STEPHEN STROM // Death Valley: Painted Light



Death Valley: Painted Light

In reflecting upon Death Valley as place, my astronomer’s mind goes back to the origin of the Earth: born in violence - initially a hot, molten mass heated by the collisions between km-size bodies that within a few million years or so built the earth. Over the next several hundred million years, the exterior of our planet cooled, forming a thin 'crust' above a thicker solid mantle, while the interior remained liquid, kept so by the energy released by the decay of radioactive isotopes. The slow convective motions in earth's interior forced the solid outer mantle to heave in some areas and sink in others, carrying the planet's outer crust along slowly moving currents. The faults and folds, broad basins and high mountain ranges in Death Valley bear witness to power of these processes. The miracle of Death Valley is that all this history -- its violence and majesty -- is laid out before us, preserved for a geological 'moment' by a climate too daunting for most flora that might hide or transform the past.
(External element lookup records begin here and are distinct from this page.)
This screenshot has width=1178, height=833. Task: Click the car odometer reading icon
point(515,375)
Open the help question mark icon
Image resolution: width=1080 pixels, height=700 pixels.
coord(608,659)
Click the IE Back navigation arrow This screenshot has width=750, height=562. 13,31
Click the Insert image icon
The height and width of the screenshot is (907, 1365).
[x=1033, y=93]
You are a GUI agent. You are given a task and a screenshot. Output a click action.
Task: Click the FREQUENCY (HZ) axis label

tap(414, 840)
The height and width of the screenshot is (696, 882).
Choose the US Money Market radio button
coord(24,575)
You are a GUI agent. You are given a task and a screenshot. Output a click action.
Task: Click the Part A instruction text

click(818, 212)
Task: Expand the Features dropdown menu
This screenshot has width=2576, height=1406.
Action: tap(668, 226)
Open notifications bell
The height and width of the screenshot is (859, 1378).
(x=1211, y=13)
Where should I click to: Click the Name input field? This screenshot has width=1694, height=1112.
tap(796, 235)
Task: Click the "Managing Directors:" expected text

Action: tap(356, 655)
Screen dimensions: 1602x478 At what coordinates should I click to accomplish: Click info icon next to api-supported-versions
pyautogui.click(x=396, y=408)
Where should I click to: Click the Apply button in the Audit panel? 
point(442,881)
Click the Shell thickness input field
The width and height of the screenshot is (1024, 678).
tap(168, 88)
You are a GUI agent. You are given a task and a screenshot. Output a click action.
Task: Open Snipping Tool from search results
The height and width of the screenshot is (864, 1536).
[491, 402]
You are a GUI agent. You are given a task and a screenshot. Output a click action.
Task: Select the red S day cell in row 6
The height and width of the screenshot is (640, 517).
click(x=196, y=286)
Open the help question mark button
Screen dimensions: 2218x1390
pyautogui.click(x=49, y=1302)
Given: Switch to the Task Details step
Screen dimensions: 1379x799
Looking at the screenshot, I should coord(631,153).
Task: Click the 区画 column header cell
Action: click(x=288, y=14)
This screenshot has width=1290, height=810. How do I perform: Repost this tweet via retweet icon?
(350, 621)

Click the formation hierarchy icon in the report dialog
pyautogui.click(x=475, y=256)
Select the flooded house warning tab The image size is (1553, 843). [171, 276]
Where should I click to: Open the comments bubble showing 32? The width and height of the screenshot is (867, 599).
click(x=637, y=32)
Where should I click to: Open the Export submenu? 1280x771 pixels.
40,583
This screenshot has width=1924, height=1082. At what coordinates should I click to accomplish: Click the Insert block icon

Instead, we see not only geological forms that reveal historical events, but colors that seem almost unnatural: rich reds that tell us that iron, born in supernovae, has been oxidized in our life-giving atmosphere; that manganese, formed in the dying exteriors of red giant stars is revealed as deep purple oxides. That these sculptural forms and chromatic surprises can arrange themselves into patterns that humans might call 'beautiful' is perhaps the greatest miracle of all.